— Start of PASSAGE SHOWN —

What do our school governors do?
Governors are volunteers who are responsible for overseeing the management side of a school: strategy, policy, budgeting and staffing. They enable our school to run as effectively as possible, working alongside senior leaders and supporting teachers to provide excellent education to children.
Being a school governor is a commitment to attending governing body meetings which consider issues such as setting the school vision, mitigating financial risk and scrutinising educational outcomes. They are also involved in our school community, acting as critical friends to the headteacher and senior leaders.
Governors bring a wide range of skills and expertise from their professional lives to the governing board and we benefit greatly from working with these skilled volunteers, for example some of our governors have experience of finance, safeguarding, school management and human resources.
Interim Chair of Governors - Mrs Jane Brothwood
Interim Vice Chair of Governors - Ms Natasha Hatton
View the Governors' Register of Business
Core governor responsibilities
Setting the strategic direction
Governing bodies are the key strategic decision makers in every school. Along with the Head Teacher, it is the job of our governing body to set the school’s aims and objectives around how the school will develop and improve. They set the policies, formulate plans and agree targets to help our school achieve these objectives, as well as regularly reviewing their strategic framework in light of that progress.

— End of PASSAGE SHOWN —
— Start of DATA SECTION —

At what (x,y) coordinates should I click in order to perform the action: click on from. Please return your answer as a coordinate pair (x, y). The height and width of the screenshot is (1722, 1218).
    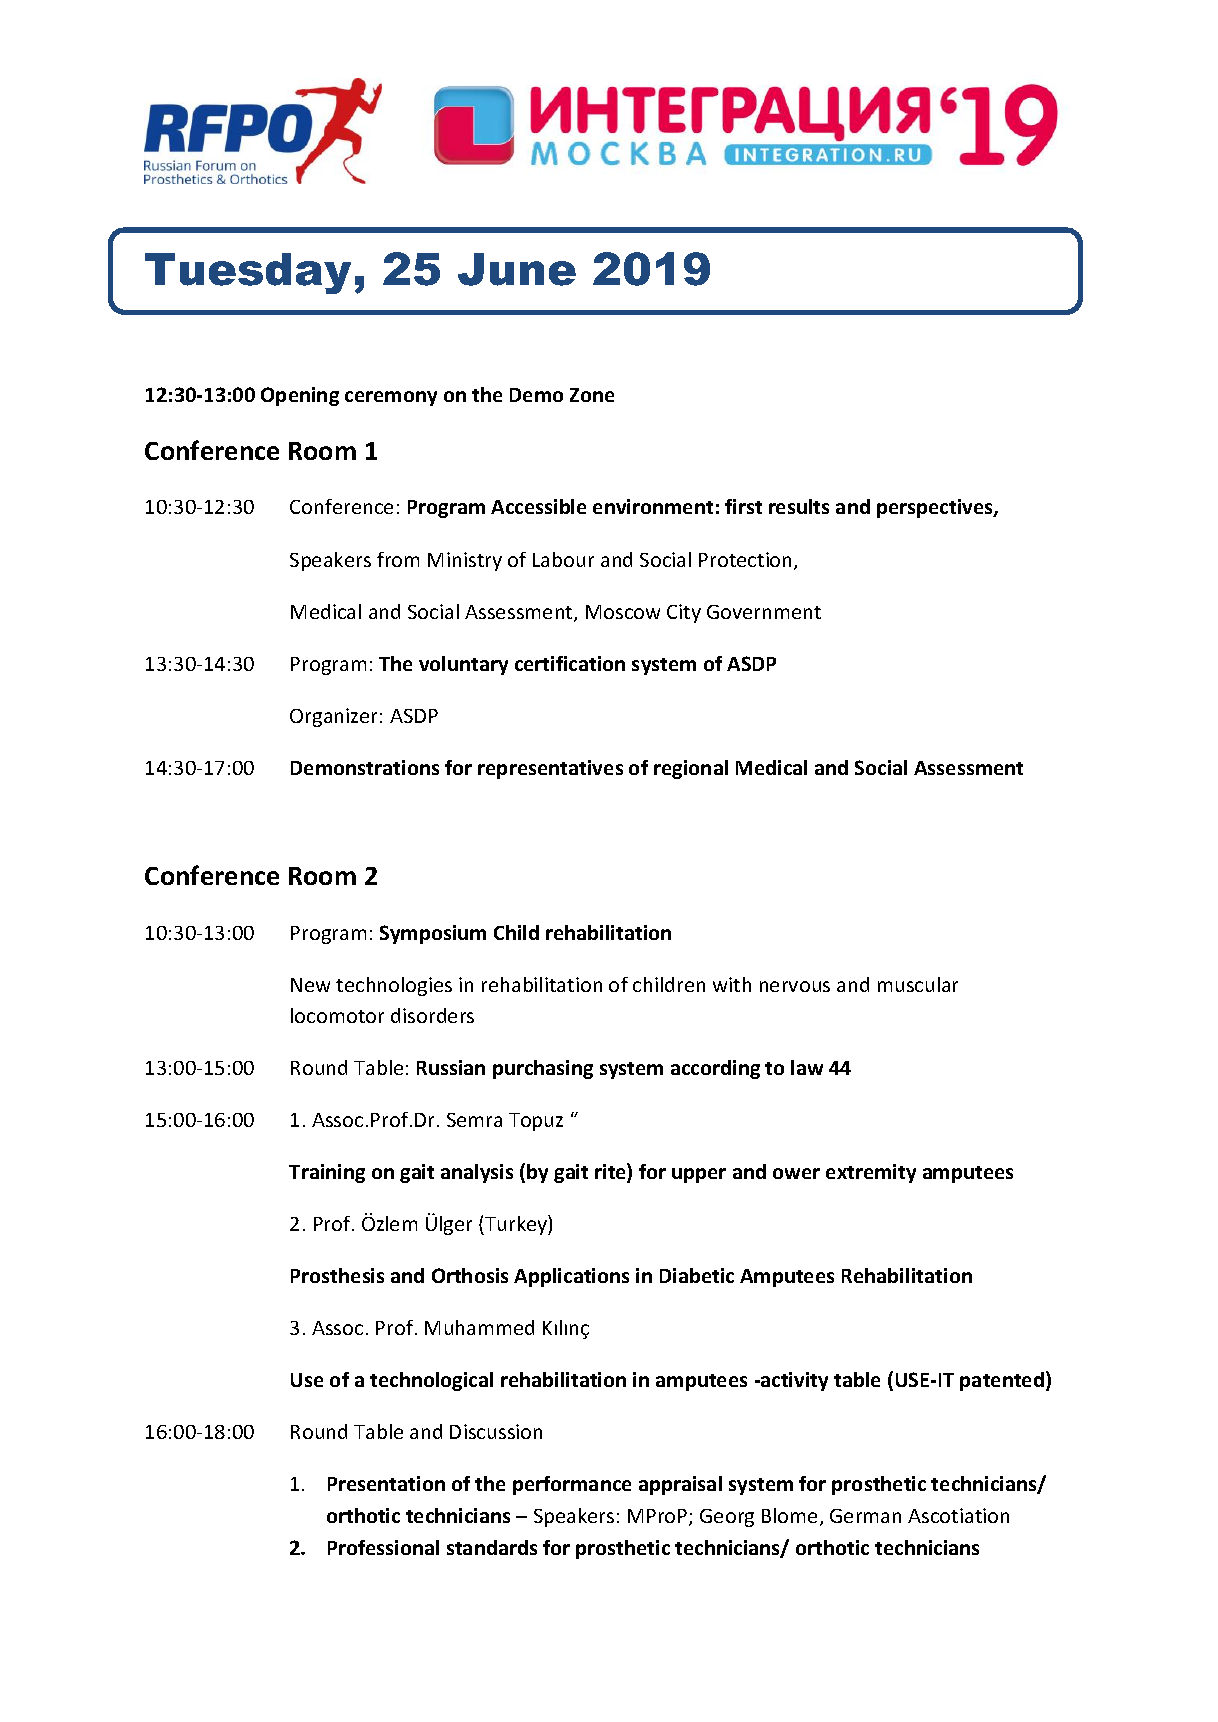
    Looking at the image, I should click on (398, 559).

— End of DATA SECTION —

**WHAT YOU ARE ASKED TO DO:** Rewrite the part of the passage on school governors that opens with the words "Interim Chair of" and closes with "of that progress.", changing "strategic" to "long-term" throughout. The material plays no role in this exercise.

**THE ANSWER:**
Interim Chair of Governors - Mrs Jane Brothwood
Interim Vice Chair of Governors - Ms Natasha Hatton
View the Governors' Register of Business
Core governor responsibilities
Setting the long-term direction
Governing bodies are the key long-term decision makers in every school. Along with the Head Teacher, it is the job of our governing body to set the school’s aims and objectives around how the school will develop and improve. They set the policies, formulate plans and agree targets to help our school achieve these objectives, as well as regularly reviewing their long-term framework in light of that progress.